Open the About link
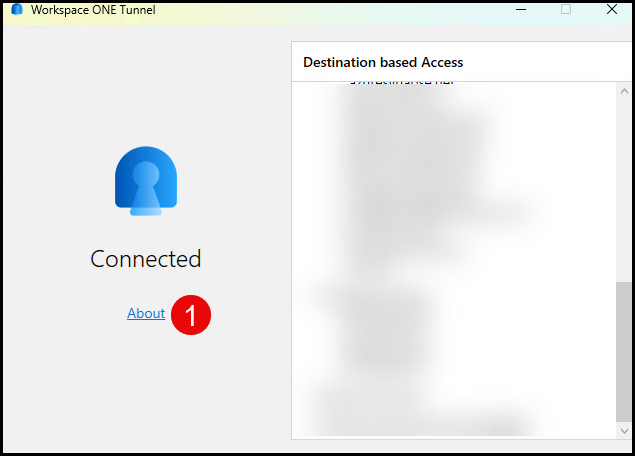This screenshot has width=635, height=456. click(x=146, y=313)
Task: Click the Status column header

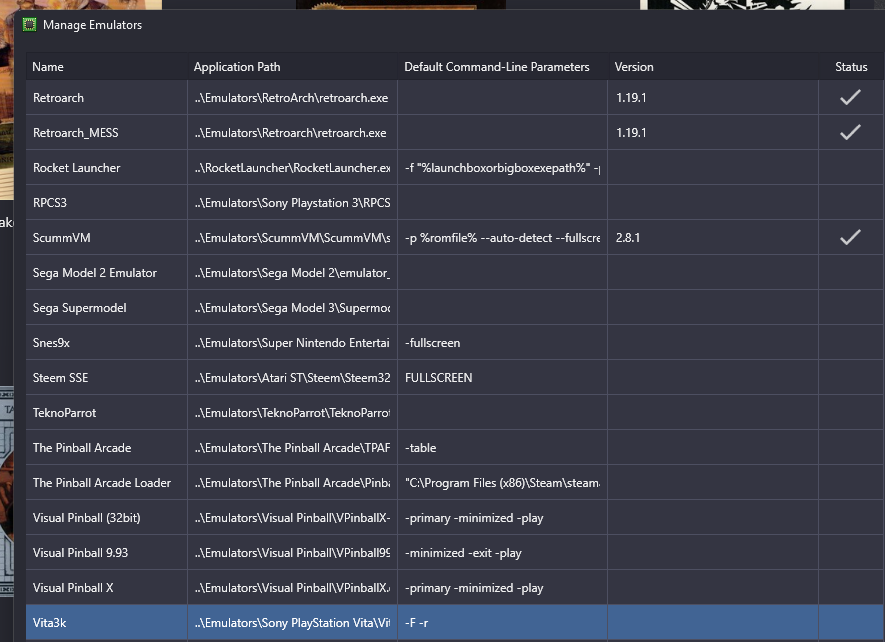Action: click(x=851, y=67)
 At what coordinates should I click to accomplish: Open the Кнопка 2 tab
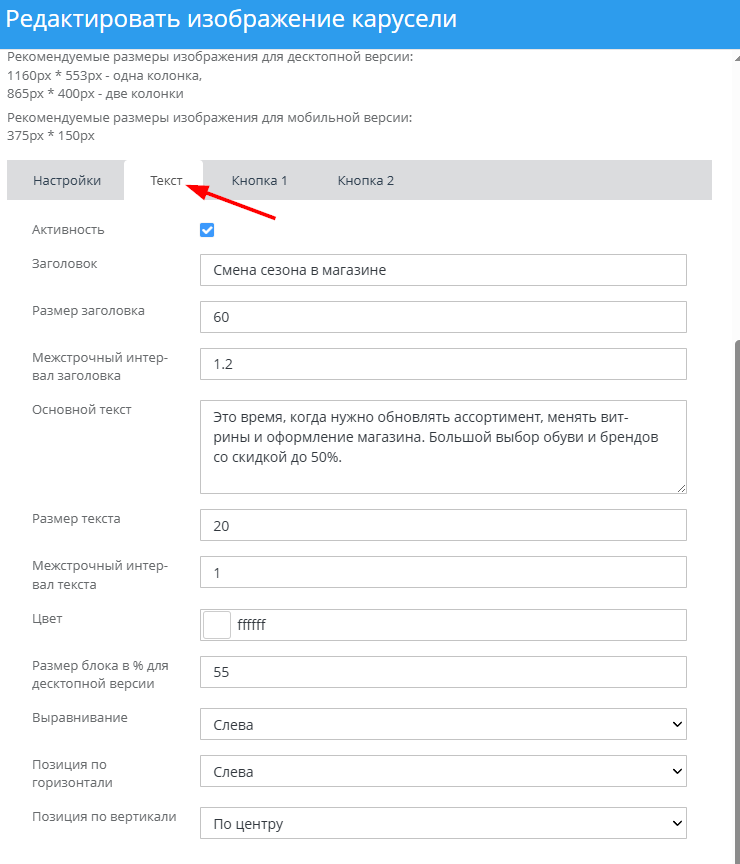coord(365,181)
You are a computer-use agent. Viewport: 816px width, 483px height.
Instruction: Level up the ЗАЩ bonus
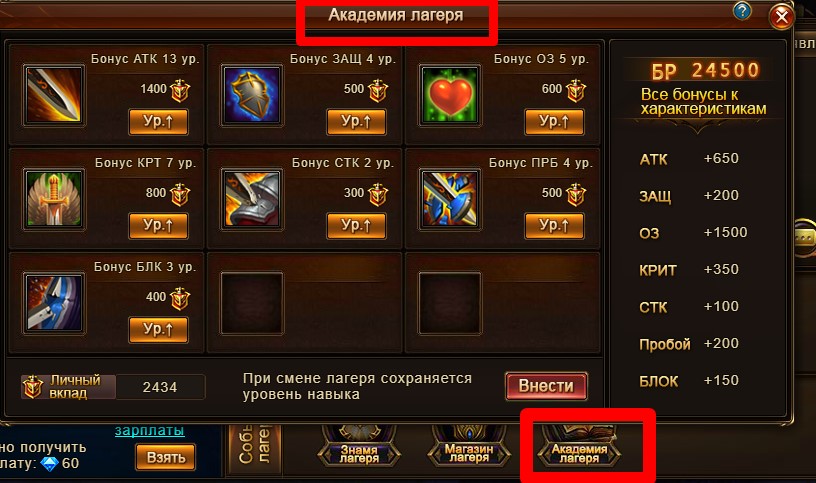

-*-*-

→ **TASK PROMPT**
Leave the pictures out, and retype exactly the lines from the one containing "You are a computer-use" through the last line of the entries above, both included.

→ **EXERCISE RESULT**
You are a computer-use agent. Viewport: 816px width, 483px height.
Instruction: Level up the ЗАЩ bonus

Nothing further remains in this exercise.